Statistical methods and sample classification

We determined optimal threshold criterion for the classifiers to differentiate control individuals from individuals with CAD and/or individuals who experienced an incident AMI based on maximized Younden’s index determined by Receiver Operating Characteristic (ROC) analysis carried out in MedCalc version 12.7.3.0 (MedCalc Software, Mariakerke, Belgium, https://www.medcalc.org/). The ROC plot was obtained and the area under the ROC curve (AUC) was evaluated. Areas under the curve (AUC) and their 95% confidence intervals (CI) were determined based on the optimal threshold criterion.

Results

Biomarker discovery

Biomarkers were detected by computing the grouped proteomic biomarker discovery datasets for CADD, AMIP and ACD mentioned in the methods section (Table 1) based on WT, t-score, cat score, BDA or RF (Fig. 1). Demographic and clinical characteristics of these selected cases and controls are presented in Table 2. The biomarkers detected by the different statistical approaches are listed in Additional file 1: Table S1 for CADD, Table S2 for AMIP and Table S3 for ACD. These biomarkers were selected based on a P-value < 0.05 (WT) or local false discovery rate <0.2 (t-score and cat score), while the stability of the results obtained with RF was checked by performing bootstrap (RF).

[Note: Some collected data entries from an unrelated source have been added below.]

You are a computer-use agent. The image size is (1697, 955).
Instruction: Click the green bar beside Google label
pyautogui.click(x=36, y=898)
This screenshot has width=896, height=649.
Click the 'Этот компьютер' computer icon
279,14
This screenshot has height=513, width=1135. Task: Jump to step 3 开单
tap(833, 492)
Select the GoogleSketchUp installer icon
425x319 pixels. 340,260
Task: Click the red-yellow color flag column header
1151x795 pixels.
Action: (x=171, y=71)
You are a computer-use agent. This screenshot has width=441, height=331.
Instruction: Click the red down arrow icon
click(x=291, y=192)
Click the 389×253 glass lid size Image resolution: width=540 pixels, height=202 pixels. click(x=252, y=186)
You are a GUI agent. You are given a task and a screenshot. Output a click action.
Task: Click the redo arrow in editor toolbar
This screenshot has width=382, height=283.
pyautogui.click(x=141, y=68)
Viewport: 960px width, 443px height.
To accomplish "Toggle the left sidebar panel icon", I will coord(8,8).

Table 2 Demographic and clinical data of subjects in the biomarker discovery cohort

Firstly, we observed that the numbers of potential peptide biomarkers for CADD, AMIP and ACD differed greatly between the different discovery methods. Besides the numbers of potential peptide biomarkers also the kind of potential biomarkers differed. Out of in total 444 peptide biomarkers discovered for CADD, only four were detected by all biomarker discovery approaches (marked in grey) (Fig. 2). For 3 of these sequence information was available revealing that two peptides originated from type III collagen and one originated from type I collagen. The biggest overlap was observed between t-score (N = 94 peptides) and BDA (N = 65 peptides) based biomarker discovery reaching an overlap of 44 peptides. In AMIP analysis, the numbers of discovered peptide biomarkers were much lower. The t-score analysis did not identify any biomarkers. Moreover, in AMIP no biomarkers were commonly discovered with the remaining 4 methods. In ACD only one potential biomarker was detected by all discovery approaches out of 171 potential biomarkers discovered in total. This biomarker, a type III collagen fragment with the sequence SpGERGETGPpGP, was also one of the four biomarkers commonly discovered for CADD.

Fig. 2
figure 2

Identified biomarkers using different statistical approaches. CADD, coronary artery disease diagnosis; AMIP, acute myocardial infarction prognostication; ACD, combined coronary artery disease diagnosis and outcome (AMI) prognostication

Classifier modelling

The peptide biomarker patterns discovered by WT, cat score, t-score, BDA or RF were used in SVM, LDA, DDA, BDA and RF modelling of classifiers for CADD, AMIP and ACD. While in LDA, DDA, BDA and RF modelling specific biomarkers were only combined with the directly related urinary proteomic profiles (e.g. CADD with DIACADU and VASCAB) to model a specific classifier, in SVM all possible combinations of the specific biomarker patterns have been used for modelling different classifiers. This included patterns generated by selecting all peptides present in either at least three (≥3) or two (≥2) out of the WT, cat scores, t-score and RF patterns for each diagnostic/prognostic purpose. However, for AMIP no classifier could be modelled for the WT and t-score due to the low number, or absence, of significant peptides. Since the number of biomarkers discovered for AMIP was limited regardless of the statistical approach, we also generated a SVM-modelled classifier utilizing a biomarker pattern including all the biomarkers discovered by the different statistical approaches. The same was done for ACD.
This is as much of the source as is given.